First set up in 2017, ElevateBio came out of stealth mode two years later with $150 million in initial funding and former Alexion chief executive David Hallal at the helm, with an ambition to build companies across the cell and gene therapy category, with one subsidiary (BaseCamp) providing R&D, process, and development and manufacturing support for the rest, as well as external clients.

The aim is to develop ElevateBio into a one-stop-shop for technologies used for the research, development, and production of cell and gene therapies, according to Hallal, who noted that the cash injection will also help expand its geographic presence.

Life Edit was acquired by ElevateBio in 2021, bringing in its expertise with base-editing drugs - a method of gene editing that converts one nucleotide base into another without cutting both strands of DNA, as occurs with other technologies like CRISPR.

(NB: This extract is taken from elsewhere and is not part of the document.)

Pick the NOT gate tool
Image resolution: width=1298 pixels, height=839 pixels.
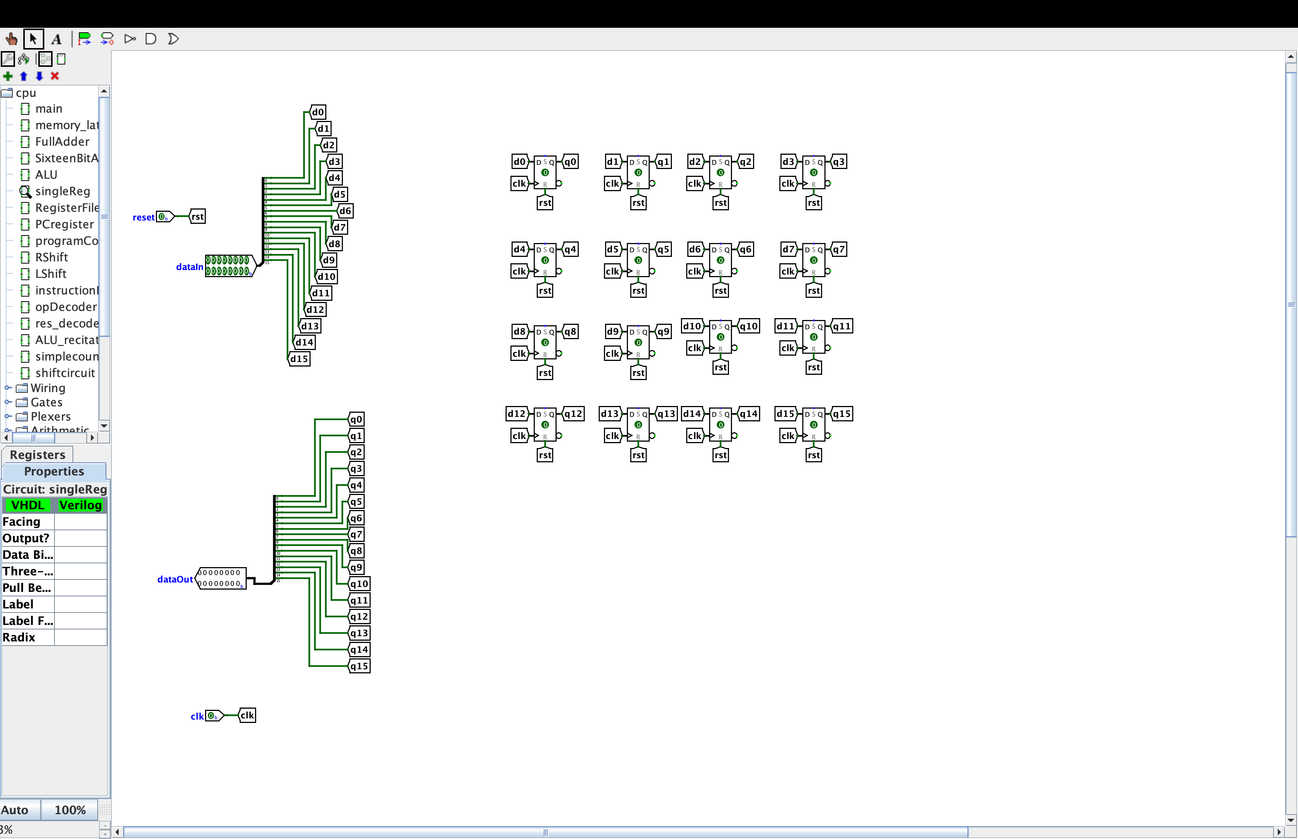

The alliance with Novo Nordisk covers several unnamed targets across the rare and cardiovascular diseases spectrum. It also includes an undisclosed upfront payment in the biotech, and Novo Nordisk will be responsible for all R&D costs.

Last month, Life Edit reported preclinical results showing the potential of its base-editing approach to target and correct the gene that is mutated in Huntington’s disease. The company has said its technology has the potential to be used to make “any edit, anywhere” in the genome.

It’s the second partnership for Life Edit this year, coming after an agreement with Moderna to develop in vivo mRNA gene editing candidates for a “select set” of disease targets. The financial terms of that deal have not been disclosed.

ElevateBio also chalked up one of the largest private biotech rounds of 2021 with its Series C, raising $525 million in the midst of a supercharged financing year for the sector.